The power struggle at the Bank of Cyprus is not doing anyone any good and both the chairman and CEO ought to rethink their whims and get (back) down to work.
Soon after John Hourican was head-hunted and subsequently appointed, the new chief executive took over from where his interim predecessor had left off – picking up the pieces of a largely fragmented bank that had been suffering from decades of managerial abuse. This abuse included doing favours to major corporates who have since reneged on their loan repayments and put the bank in the troubled spot it is today. Unfortunately, it is these majors and their politico friends who are putting pressure on chairman Christis Hassapis and other board members, as well as senior managers, to get Hourican to back down from aggressive recovery efforts, allegedly because they are the bank’s biggest customers and they deserve better treatment.

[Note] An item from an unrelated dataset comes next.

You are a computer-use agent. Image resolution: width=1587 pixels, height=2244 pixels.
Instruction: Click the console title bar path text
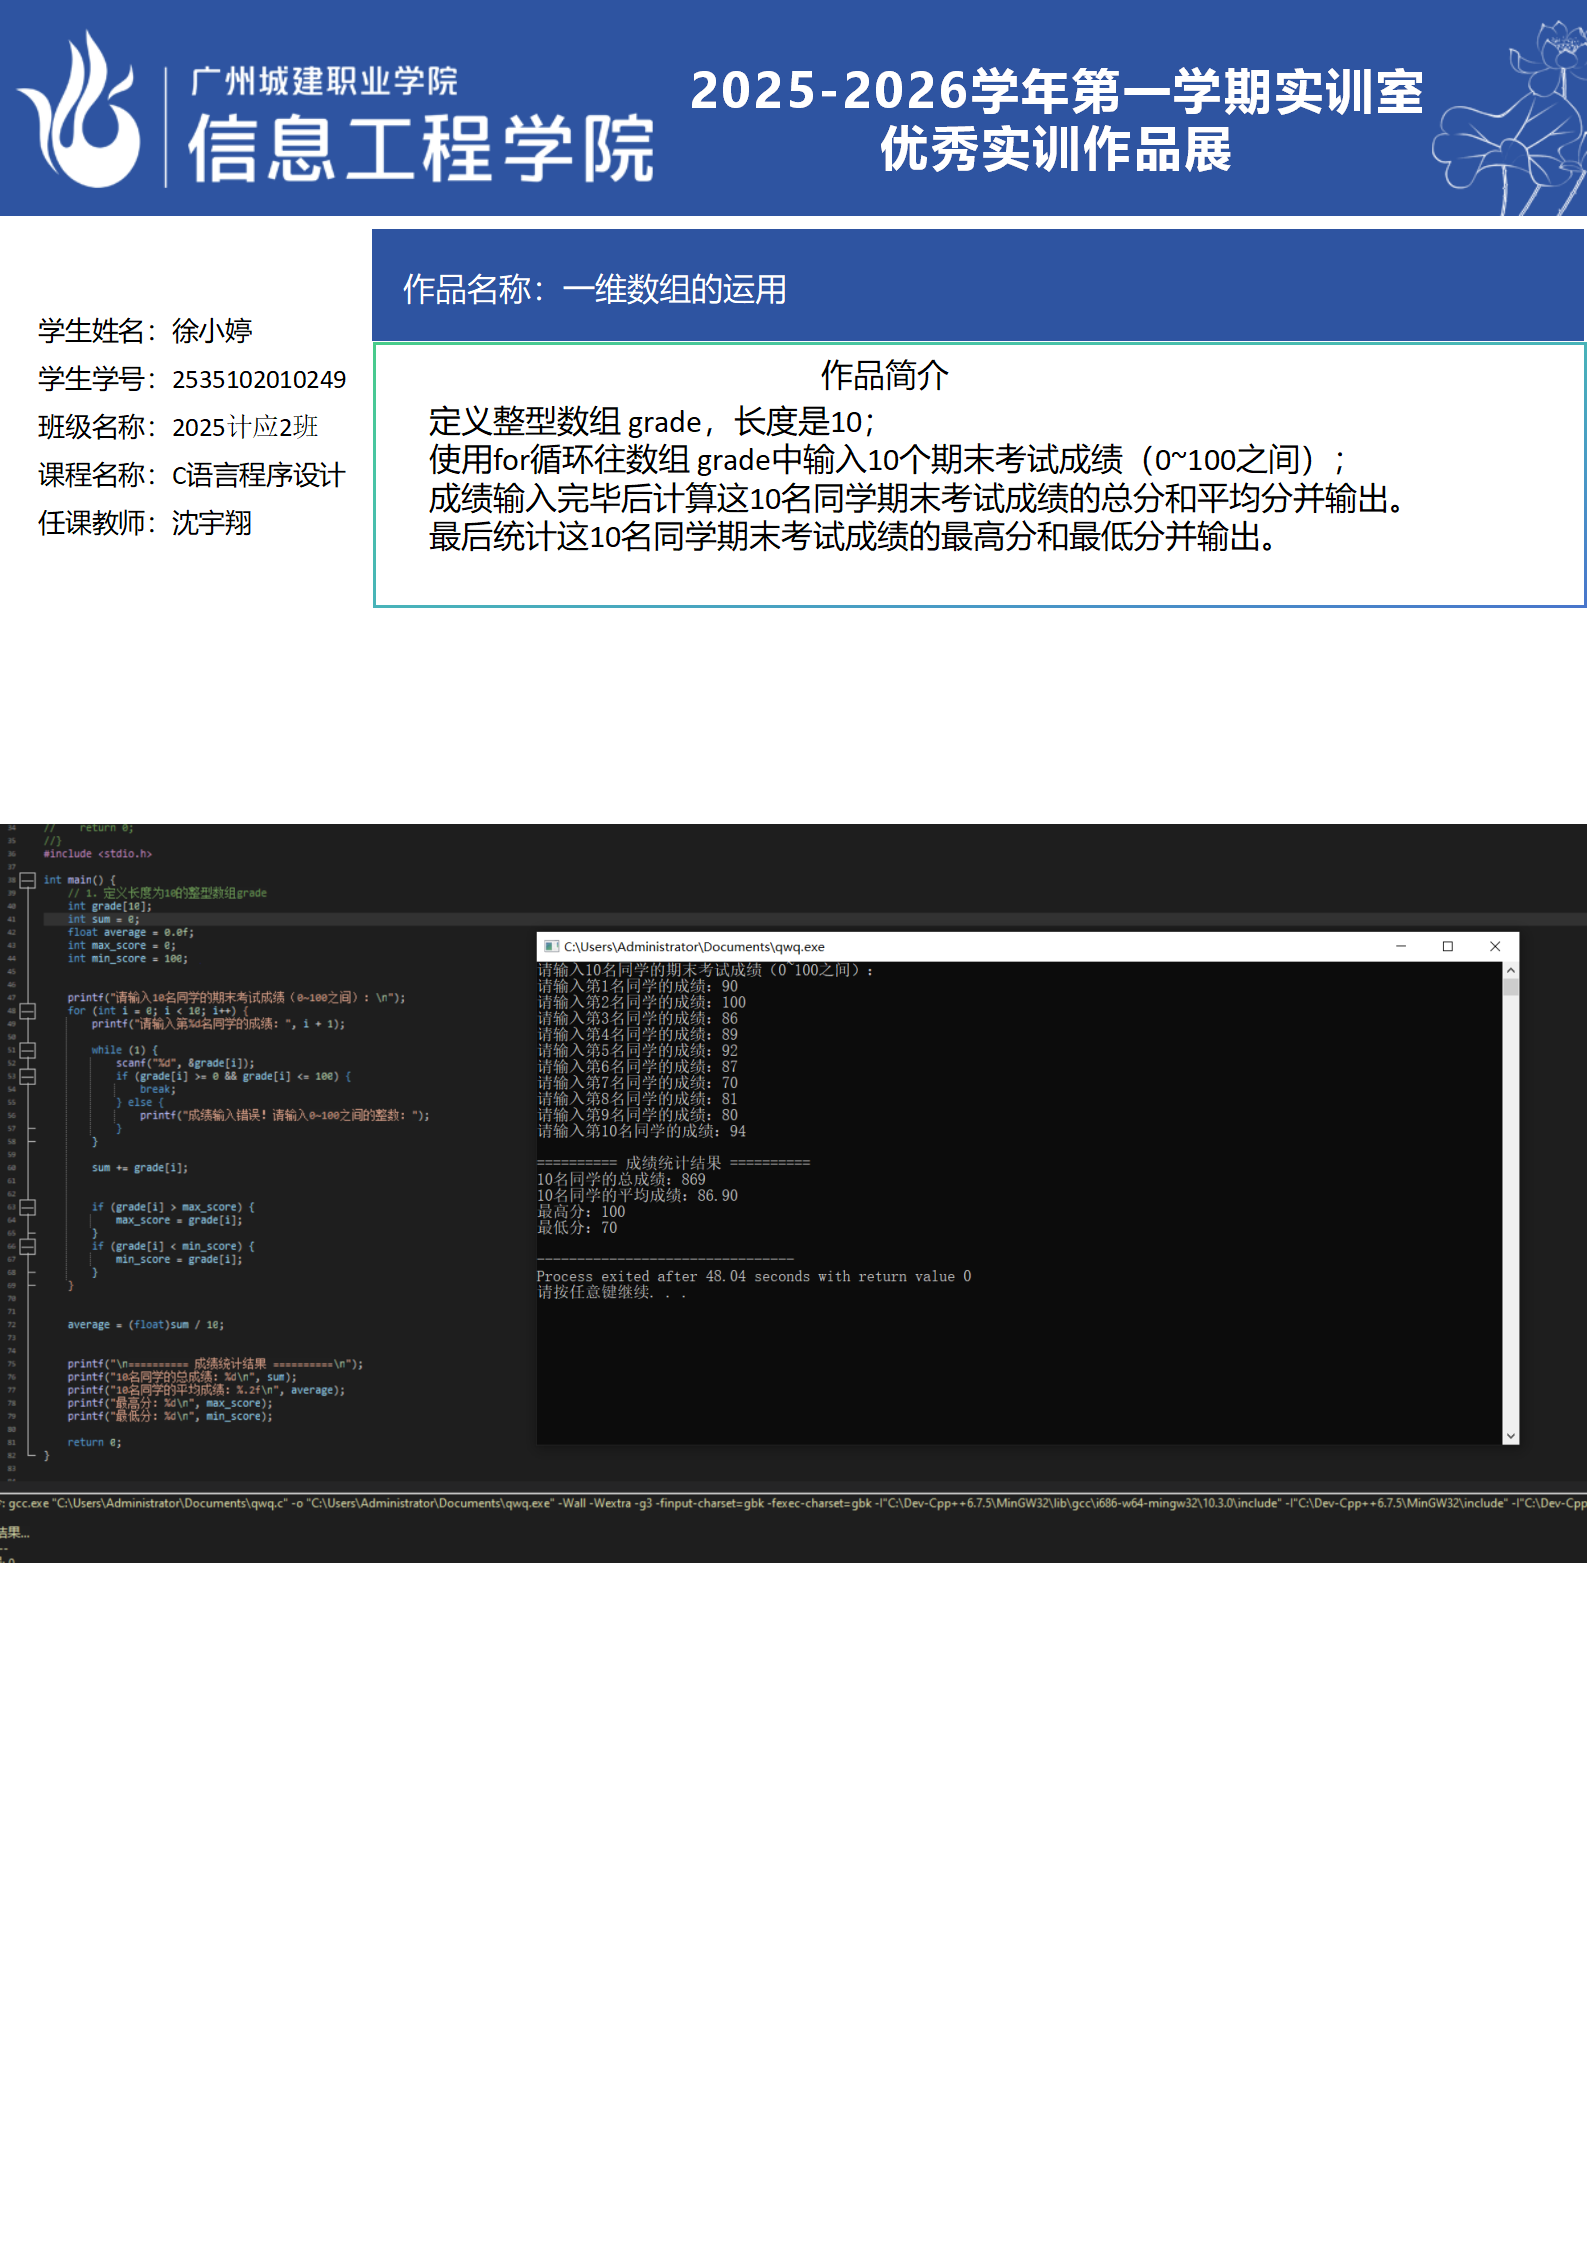[694, 946]
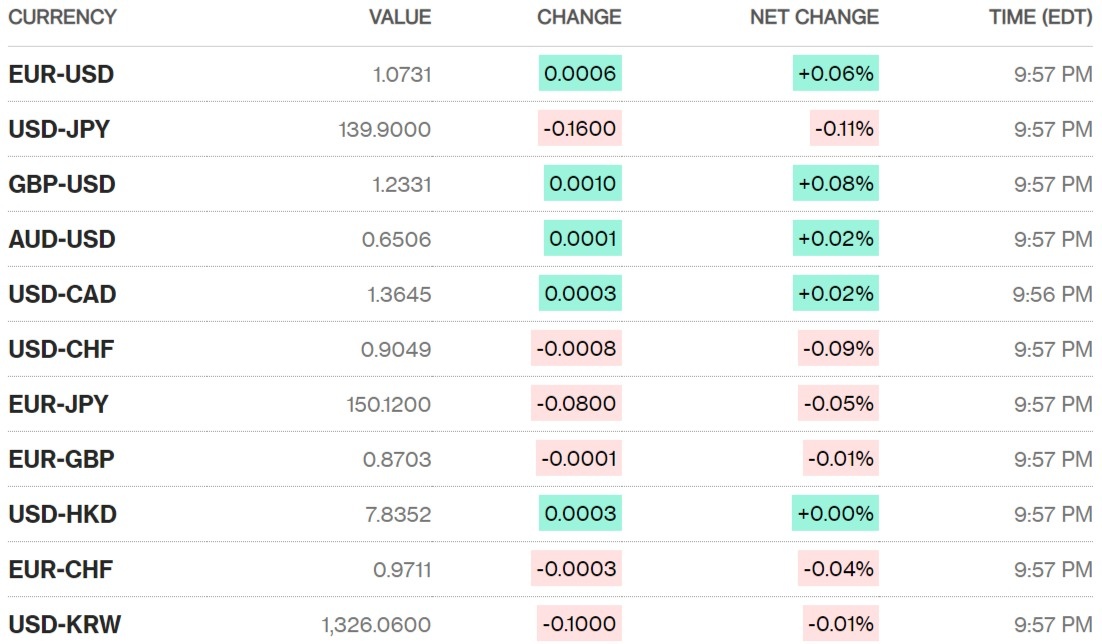
Task: Click the 9:56 PM time cell
Action: (1053, 294)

But we live in a society where almost everything goes unpunished and those who have been unjustly accused will never have their day in court. The only form of by an outsider outsider, ie. the uninvolved, unrelated manager with no ties of any kind to anyone, hence no obligations.
It is because of the refusal of the majors to pay their delayed debts that the bank is having trouble with recovery efforts, ultimately resulting in a fine line between fair liquidity and risky liquidity. Whatever the ratio, the bank is strapped for cash and has no fresh money to lend to consumers and new borrowers in order to get the economy started again. Businesses, and in particular SMEs, are struggling and many have resorted to liquidation, making it worse for the bank that holds all this debt.
Hourican and his team so far seem to have done well with the gradual sell-off of unwanted assets, first and foremost being the timely exit from the Ukraine bank, albeit at a lower price. Next, it will have to get rid of its stake in CMP Laiki Insurance, which, ironically, even the French 50:50 partner does not want. Perhaps it is time to revive talks with old investors who had shown an interest in Eurolife and General Insurance Co. to buy CMP Laiki.
On the other hand, despite the forced-sale of the Greek banking operations, the life insurance division in Greece is a steady revenue earner, not worth selling, as the bank’s growth will undoubtedly come from overseas activities this year. This also suggests that the sale of Uniastrum in Russia should only come after very hard thought, as, if properly managed, that network too could prove a steady revenue earner for the bank.
But these are taking too long and everyone is suffering, at least everyone outside the Bank of Cyprus (and government) who do not receive their pay cheques regularly at the end of the month. Perhaps it’s time for some rapid action to get the bank up and running again, otherwise it will remain in free-wheel for a long time, with no prospects of a quick recovery.
If Hassapis and Hourican cannot find the courage to work together, then they should both go home.